_TEXTO_

***

Imaginemos un banquete con platillos exóticos del Lejano Oriente: caracoles en conserva de vinagre, carne de perro en salsa de soya, sopa de tortuga aderezada con la sangre fresca de la misma, un delicioso sashimi de carne fresca de bisonte sazonada con jengibre crudo, huevecillos de hormiga con cebolletas picadas, arroz en todas sus variedades incluida una especie de helado que además lleva leche y alcanfor, y budines rellenos de carne o de fruta aromatizados con 26 flores diferentes. Para maridar tenemos vino de uva, arroz o mijo.
Estas eran algunas de las especialidades que se le servían diariamente a un Emperador en la Ciudad Prohibida de la China milenaria.
Alimentarlo no era cosa sencilla. Se trataba de un asunto religioso y de Estado que era cuidado de forma muy estricta por su gran corte. Él era la cabeza política de una amplia región y a su vez encarnación del poder divino en la tierra, lo que legitimaba su poderío. Así que cuando una sucesión ocurría en el linaje en el poder y se elegía al nuevo gobernante, este abandonaba a su familia para ingresar en la Ciudad Prohibida, sede del poder, y ahí sería despojado de su identidad particular hasta asumir la dignidad con la cuál había sido honrado. Con el drama que conlleva dejar de ser uno mismo para transformarse en un símbolo.

***

_MATERIAL EXTRAÍDO_
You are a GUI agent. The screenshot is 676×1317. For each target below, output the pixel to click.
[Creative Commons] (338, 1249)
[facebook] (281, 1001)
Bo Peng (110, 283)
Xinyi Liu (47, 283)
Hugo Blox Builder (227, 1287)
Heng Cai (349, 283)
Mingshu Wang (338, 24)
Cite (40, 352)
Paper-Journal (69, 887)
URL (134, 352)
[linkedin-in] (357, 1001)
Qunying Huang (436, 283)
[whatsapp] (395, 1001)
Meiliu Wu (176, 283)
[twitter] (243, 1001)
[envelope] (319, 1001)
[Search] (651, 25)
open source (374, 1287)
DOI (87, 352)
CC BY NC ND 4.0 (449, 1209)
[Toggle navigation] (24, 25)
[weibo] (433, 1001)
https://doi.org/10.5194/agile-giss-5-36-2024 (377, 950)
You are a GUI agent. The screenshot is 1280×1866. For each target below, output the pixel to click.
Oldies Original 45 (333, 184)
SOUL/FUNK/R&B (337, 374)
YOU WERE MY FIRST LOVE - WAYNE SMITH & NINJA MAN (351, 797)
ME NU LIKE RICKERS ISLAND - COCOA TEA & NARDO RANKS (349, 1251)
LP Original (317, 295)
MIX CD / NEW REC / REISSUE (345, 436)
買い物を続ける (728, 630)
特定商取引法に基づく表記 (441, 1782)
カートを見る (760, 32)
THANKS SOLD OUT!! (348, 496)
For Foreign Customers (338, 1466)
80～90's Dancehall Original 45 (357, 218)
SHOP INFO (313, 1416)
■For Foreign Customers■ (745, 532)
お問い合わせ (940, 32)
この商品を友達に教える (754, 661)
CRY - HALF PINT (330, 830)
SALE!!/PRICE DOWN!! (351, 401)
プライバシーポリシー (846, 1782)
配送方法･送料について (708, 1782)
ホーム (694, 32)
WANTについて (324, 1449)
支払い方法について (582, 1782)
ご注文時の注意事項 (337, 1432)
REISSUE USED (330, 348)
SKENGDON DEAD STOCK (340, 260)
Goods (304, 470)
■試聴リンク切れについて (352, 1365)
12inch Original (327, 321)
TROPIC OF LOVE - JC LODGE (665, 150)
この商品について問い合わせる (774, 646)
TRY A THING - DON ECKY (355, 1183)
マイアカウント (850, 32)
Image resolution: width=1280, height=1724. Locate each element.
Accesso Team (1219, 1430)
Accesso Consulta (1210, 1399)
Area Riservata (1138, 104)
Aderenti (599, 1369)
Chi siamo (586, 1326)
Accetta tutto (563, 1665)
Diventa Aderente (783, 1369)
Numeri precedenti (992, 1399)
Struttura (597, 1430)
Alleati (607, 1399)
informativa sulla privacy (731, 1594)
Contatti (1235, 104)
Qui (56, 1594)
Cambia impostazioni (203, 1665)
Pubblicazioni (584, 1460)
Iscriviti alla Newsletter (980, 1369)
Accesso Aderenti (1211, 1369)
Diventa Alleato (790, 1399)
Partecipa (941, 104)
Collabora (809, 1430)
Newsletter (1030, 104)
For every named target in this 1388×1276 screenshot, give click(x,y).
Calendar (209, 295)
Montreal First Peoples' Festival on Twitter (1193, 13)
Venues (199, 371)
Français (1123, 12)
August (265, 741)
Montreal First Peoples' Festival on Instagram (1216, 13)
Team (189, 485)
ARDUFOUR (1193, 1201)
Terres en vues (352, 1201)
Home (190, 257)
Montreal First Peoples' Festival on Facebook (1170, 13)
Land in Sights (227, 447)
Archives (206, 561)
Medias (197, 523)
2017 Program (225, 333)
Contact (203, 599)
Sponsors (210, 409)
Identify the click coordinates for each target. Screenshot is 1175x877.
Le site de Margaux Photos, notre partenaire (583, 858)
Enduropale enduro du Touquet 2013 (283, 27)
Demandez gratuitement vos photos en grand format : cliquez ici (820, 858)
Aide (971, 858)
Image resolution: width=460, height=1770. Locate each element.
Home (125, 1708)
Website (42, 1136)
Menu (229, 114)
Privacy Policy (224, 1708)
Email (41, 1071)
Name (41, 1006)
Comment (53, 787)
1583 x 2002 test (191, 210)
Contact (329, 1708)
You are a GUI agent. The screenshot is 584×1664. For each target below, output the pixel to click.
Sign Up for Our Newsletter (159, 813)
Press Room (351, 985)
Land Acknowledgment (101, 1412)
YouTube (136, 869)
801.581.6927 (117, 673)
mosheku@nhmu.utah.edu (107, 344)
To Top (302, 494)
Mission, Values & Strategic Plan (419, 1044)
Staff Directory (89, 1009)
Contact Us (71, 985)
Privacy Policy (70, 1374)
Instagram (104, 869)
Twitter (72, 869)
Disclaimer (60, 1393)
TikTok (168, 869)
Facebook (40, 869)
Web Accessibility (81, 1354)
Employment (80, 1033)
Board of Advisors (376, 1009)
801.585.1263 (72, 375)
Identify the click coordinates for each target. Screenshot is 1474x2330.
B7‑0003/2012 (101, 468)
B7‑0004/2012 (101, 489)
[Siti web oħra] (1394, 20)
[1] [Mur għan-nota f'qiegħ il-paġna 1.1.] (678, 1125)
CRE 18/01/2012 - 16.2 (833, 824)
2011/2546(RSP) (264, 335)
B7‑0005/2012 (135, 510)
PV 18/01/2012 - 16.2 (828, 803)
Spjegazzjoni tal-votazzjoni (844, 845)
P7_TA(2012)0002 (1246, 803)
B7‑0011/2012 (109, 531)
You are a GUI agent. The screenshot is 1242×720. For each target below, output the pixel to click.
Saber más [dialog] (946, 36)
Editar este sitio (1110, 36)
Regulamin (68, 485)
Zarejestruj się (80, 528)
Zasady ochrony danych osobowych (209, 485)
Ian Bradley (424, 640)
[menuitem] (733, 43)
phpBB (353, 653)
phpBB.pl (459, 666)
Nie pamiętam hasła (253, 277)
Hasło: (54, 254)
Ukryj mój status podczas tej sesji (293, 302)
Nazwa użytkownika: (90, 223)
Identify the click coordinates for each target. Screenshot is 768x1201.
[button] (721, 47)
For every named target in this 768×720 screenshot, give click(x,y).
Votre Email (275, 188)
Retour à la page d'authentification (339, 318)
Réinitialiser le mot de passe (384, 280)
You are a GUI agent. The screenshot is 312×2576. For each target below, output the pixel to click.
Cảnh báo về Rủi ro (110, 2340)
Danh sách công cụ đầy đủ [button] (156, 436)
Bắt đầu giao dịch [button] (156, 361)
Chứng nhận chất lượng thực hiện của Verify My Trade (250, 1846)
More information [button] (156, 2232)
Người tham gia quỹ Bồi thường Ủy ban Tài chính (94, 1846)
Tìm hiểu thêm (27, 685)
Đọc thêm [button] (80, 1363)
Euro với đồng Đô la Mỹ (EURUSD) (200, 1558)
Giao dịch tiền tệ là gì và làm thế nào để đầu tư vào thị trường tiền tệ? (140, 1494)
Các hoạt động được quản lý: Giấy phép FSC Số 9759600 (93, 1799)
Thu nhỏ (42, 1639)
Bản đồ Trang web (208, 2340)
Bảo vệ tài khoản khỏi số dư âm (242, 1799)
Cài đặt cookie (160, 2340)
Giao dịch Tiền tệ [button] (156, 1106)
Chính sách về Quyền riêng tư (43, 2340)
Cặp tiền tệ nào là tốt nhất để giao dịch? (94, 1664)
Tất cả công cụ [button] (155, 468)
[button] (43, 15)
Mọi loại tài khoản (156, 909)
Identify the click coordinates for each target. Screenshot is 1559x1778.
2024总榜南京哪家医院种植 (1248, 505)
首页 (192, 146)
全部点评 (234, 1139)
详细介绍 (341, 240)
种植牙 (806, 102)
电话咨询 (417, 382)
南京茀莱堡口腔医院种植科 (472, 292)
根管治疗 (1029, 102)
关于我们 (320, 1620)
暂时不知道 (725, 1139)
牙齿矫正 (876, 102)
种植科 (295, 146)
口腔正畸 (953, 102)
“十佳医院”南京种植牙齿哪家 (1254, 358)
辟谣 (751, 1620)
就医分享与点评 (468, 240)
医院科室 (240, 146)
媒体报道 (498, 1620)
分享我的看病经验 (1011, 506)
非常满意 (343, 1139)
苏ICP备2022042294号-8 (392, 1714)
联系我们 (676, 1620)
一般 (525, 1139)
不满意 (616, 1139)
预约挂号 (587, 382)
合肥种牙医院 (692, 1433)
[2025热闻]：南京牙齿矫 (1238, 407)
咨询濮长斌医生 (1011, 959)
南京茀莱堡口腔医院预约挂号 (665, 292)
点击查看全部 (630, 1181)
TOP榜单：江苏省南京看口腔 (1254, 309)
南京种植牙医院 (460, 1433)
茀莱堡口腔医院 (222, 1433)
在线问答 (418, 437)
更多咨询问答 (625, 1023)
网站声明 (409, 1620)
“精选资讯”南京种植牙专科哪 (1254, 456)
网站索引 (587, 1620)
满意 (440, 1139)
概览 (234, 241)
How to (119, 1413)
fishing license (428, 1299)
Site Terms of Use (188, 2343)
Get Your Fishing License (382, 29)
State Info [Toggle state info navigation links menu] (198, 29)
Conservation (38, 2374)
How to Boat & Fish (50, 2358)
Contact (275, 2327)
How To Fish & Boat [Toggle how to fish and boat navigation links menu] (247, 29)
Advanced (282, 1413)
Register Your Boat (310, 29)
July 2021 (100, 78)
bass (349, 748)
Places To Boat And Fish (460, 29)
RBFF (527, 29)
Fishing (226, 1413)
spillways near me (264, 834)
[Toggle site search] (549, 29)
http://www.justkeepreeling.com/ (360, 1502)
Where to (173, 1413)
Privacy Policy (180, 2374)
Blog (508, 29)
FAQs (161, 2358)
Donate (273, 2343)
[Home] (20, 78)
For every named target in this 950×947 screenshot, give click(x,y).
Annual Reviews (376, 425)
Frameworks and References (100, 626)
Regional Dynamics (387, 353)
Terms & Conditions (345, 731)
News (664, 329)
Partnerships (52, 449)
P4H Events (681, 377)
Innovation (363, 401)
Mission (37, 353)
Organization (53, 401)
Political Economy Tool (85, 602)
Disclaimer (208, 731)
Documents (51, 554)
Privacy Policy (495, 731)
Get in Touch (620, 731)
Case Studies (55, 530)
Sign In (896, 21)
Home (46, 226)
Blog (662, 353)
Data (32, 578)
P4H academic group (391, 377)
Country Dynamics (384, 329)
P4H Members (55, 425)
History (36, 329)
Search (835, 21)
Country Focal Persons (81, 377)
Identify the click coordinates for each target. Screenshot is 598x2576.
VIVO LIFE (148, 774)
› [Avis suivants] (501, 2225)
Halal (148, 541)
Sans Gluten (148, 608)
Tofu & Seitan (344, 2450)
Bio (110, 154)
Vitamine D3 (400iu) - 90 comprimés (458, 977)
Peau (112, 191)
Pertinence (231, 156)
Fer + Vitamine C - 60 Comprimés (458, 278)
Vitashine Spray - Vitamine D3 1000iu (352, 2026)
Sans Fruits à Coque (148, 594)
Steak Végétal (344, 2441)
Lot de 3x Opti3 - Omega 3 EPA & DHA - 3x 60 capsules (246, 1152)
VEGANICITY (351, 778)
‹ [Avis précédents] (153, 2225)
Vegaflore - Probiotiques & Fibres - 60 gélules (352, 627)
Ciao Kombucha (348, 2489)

***

_TAREA ASIGNADA 1_
¿Con qué se aderezaba la sopa de tortuga, según el texto sobre la alimentación del Emperador?
_TAREA ASIGNADA 2_
Escribe la continuación del texto sobre la alimentación del Emperador a partir de su última oración.

_RESULTADO DEL EJERCICIO 1_
Con la sangre fresca de la misma tortuga.

_RESULTADO DEL EJERCICIO 2_
La película que sin duda nos muestra este conflicto en medio de la esplendorosa Ciudad Prohibida es El último Emperador, del genial Bernardo Bertolucci. Un filme soberbio de una belleza visual sorprendente y música fascinante.
Si bien la película no tiene un sesgo gastronómico, al director le pareció inevitable hacer referencia a uno de los actos humanos cotidianos de toda persona (incluido un Emperador chino): el comer. A través de cinco estampas, en la película, Bertolucci retrata el vínculo de Pu Yi (el último Emperador de China) y la comida.
Imaginemos a un niño pequeño nacido en el seno de la familia imperial y que por las leyes dinásticas está designado para suceder a su abuela, la gran Emperatriz quien está a punto de morir. Debido a la contingencia, el niño debe de ser trasladado a la Ciudad Prohibida para estar presente en los últimos momentos de su abuela. Y el niño llega y se adentra en la cámara principal donde monjes y sacerdotes llevaban a cabo ritos y entonan cantos para elevar al cielo el alma de la moribunda. La abuela apenas mira a su nieto y le menciona algunas de las características morbosas de su vida cotidiana, como el hecho de estar rodeada por eunucos, hombres castrados para que no la puedan embarazar. El cuerpo desfalleciente apenas es alimentado con una sopa de tortuga que emana de un gran perol donde el animal aletea vivo en el agua hirviente. Y después de un sorbo final, la muerte se lleva el alma de la soberana, dejando el cuerpo inerte con una gran perla negra en la boca.
En la segunda estampa nos enteramos que el médico del palacio vigila la alimentación correcta del niño Emperador oliendo sus heces, y reprime a los sirvientes a quienes les ordena aumentar el consumo de ciertos alimentos.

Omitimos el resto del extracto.